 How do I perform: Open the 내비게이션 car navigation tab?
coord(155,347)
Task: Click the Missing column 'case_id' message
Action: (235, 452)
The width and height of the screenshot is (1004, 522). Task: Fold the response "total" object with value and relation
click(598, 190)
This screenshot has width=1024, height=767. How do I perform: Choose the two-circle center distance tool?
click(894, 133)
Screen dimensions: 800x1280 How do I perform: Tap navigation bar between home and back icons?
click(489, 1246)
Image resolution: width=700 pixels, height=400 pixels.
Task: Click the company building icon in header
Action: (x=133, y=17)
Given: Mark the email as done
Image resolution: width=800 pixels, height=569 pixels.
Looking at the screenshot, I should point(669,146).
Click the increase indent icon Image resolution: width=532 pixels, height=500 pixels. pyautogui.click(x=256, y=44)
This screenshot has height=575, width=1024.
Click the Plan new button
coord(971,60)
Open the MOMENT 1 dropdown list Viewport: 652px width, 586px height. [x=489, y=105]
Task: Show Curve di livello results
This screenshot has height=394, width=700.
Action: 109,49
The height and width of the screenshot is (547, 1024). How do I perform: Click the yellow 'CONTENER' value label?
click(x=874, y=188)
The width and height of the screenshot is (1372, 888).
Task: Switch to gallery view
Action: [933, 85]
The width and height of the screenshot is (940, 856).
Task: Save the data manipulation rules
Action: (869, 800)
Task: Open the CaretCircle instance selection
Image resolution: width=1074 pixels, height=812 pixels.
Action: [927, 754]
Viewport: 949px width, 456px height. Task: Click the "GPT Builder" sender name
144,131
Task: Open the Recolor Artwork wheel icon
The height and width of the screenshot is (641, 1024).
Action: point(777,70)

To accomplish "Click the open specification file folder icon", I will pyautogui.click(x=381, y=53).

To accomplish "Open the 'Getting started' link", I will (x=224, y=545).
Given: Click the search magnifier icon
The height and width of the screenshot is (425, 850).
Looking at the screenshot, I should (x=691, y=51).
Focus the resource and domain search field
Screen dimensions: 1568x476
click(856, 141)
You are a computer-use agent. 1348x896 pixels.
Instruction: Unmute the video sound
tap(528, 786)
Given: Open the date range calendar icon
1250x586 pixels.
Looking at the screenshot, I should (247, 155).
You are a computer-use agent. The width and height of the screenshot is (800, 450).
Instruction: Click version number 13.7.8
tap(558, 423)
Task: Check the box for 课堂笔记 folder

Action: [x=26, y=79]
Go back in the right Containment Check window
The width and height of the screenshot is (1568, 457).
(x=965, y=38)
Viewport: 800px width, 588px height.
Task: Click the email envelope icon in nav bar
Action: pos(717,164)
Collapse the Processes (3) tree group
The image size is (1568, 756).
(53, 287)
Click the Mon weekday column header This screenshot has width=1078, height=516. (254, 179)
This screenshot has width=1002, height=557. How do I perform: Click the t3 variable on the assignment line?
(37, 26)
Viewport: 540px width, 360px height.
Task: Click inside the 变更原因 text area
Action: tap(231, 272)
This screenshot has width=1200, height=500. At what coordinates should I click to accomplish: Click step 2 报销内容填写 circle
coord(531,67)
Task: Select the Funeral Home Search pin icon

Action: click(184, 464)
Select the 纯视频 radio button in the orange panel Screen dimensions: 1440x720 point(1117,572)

Exercise ->
Working from the material above, reproduce it in full and unchanged.

Written response ->
 How do I perform: Open the 내비게이션 car navigation tab?
coord(155,347)
Task: Click the Missing column 'case_id' message
Action: (235, 452)
The width and height of the screenshot is (1004, 522). Task: Fold the response "total" object with value and relation
click(598, 190)
This screenshot has width=1024, height=767. How do I perform: Choose the two-circle center distance tool?
click(894, 133)
Screen dimensions: 800x1280 How do I perform: Tap navigation bar between home and back icons?
click(489, 1246)
Image resolution: width=700 pixels, height=400 pixels.
Task: Click the company building icon in header
Action: (x=133, y=17)
Given: Mark the email as done
Image resolution: width=800 pixels, height=569 pixels.
Looking at the screenshot, I should point(669,146).
Click the increase indent icon Image resolution: width=532 pixels, height=500 pixels. pyautogui.click(x=256, y=44)
This screenshot has height=575, width=1024.
Click the Plan new button
coord(971,60)
Open the MOMENT 1 dropdown list Viewport: 652px width, 586px height. [x=489, y=105]
Task: Show Curve di livello results
This screenshot has height=394, width=700.
Action: 109,49
The height and width of the screenshot is (547, 1024). How do I perform: Click the yellow 'CONTENER' value label?
click(x=874, y=188)
The width and height of the screenshot is (1372, 888).
Task: Switch to gallery view
Action: [933, 85]
The width and height of the screenshot is (940, 856).
Task: Save the data manipulation rules
Action: (869, 800)
Task: Open the CaretCircle instance selection
Image resolution: width=1074 pixels, height=812 pixels.
Action: [927, 754]
Viewport: 949px width, 456px height. Task: Click the "GPT Builder" sender name
144,131
Task: Open the Recolor Artwork wheel icon
The height and width of the screenshot is (641, 1024).
Action: point(777,70)

To accomplish "Click the open specification file folder icon", I will pyautogui.click(x=381, y=53).

To accomplish "Open the 'Getting started' link", I will (x=224, y=545).
Given: Click the search magnifier icon
The height and width of the screenshot is (425, 850).
Looking at the screenshot, I should (x=691, y=51).
Focus the resource and domain search field
Screen dimensions: 1568x476
click(856, 141)
You are a computer-use agent. 1348x896 pixels.
Instruction: Unmute the video sound
tap(528, 786)
Given: Open the date range calendar icon
1250x586 pixels.
Looking at the screenshot, I should (247, 155).
You are a computer-use agent. The width and height of the screenshot is (800, 450).
Instruction: Click version number 13.7.8
tap(558, 423)
Task: Check the box for 课堂笔记 folder

Action: [x=26, y=79]
Go back in the right Containment Check window
The width and height of the screenshot is (1568, 457).
(x=965, y=38)
Viewport: 800px width, 588px height.
Task: Click the email envelope icon in nav bar
Action: pos(717,164)
Collapse the Processes (3) tree group
The image size is (1568, 756).
(53, 287)
Click the Mon weekday column header This screenshot has width=1078, height=516. (254, 179)
This screenshot has width=1002, height=557. How do I perform: Click the t3 variable on the assignment line?
(37, 26)
Viewport: 540px width, 360px height.
Task: Click inside the 变更原因 text area
Action: tap(231, 272)
This screenshot has width=1200, height=500. At what coordinates should I click to accomplish: Click step 2 报销内容填写 circle
coord(531,67)
Task: Select the Funeral Home Search pin icon

Action: click(184, 464)
Select the 纯视频 radio button in the orange panel Screen dimensions: 1440x720 point(1117,572)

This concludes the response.